The Course of My Life
GA 28
Translated by Steiner Online Library
Chapter XV
[ 1 ] I have important memories of two lectures that I had to give soon after the beginning of my Weimar period. One took place in Weimar and was entitled "The imagination as a creator of culture"; it preceded the discussion with Herman Grimm about his views on the history of the development of the imagination. Before I gave the lecture, I summarized in my soul what I could say from my spiritual experiences about the unconscious influences of the real spiritual world on the human imagination. To me, what lives in the imagination only appeared to be inspired by the experiences of the human senses. What is actually creative in the genuine forms of fantasy showed itself to me as a reflection of the spiritual world that exists outside of man. I wanted to show how the imagination is the gateway through which the entities of the spiritual world have a creative effect on the unfolding of cultures via a detour through man.
[ 2 ] Because I had oriented my ideas towards such a goal for such a lecture, Herman Grimm's discussion made a deep impression on me. He did not feel the need to research the supersensible spiritual sources of fantasy; he accepted what appeared in human souls as fantasy according to its actuality and wanted to consider it according to its development.
[ 3 ] I first presented the one pole of the unfolding of the imagination, the dream life. I showed how external sensory perceptions are not experienced in dreams as in waking life, but in symbolic-pictorial transformation; how inner bodily processes are experienced in just such a symbolization; how experiences do not arise in sober memory, but in a way that indicates a powerful working of the experience in the depths of the soul being.

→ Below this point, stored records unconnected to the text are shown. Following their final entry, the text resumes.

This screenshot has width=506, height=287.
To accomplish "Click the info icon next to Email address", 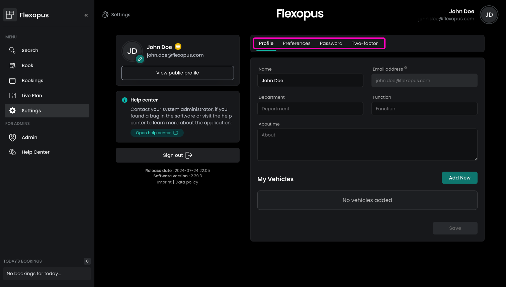I will point(406,68).
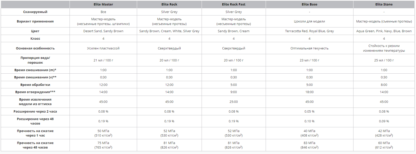Click the Цвет row label
This screenshot has height=154, width=416.
[35, 31]
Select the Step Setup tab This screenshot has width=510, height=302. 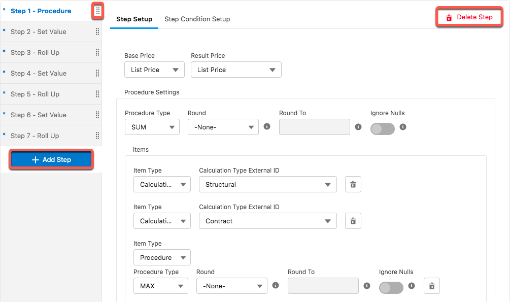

[ 4 ] In dreams, consciousness is subdued; it immerses itself in the sensual-physical reality and sees the workings of a spiritual being in the senses, which remains hidden in sensual perception, but which also appears to the half-asleep consciousness only like a shimmering out of the depths of the sensual.
[ 5 ] In fantasy, the soul rises above the ordinary level of consciousness by as much as it sinks below it in dream life. It is not the spiritual hidden in the senses that appears, but the spiritual affects the human being; however, he cannot grasp it in its very own form, but he visualizes it unconsciously through a soul content that he borrows from the sensory world. Consciousness does not penetrate as far as the perception of the spiritual world; but it experiences it in images that take their material from the sensory world. Thus the genuine creations of the imagination become products of the spiritual world without this world itself penetrating the consciousness of man.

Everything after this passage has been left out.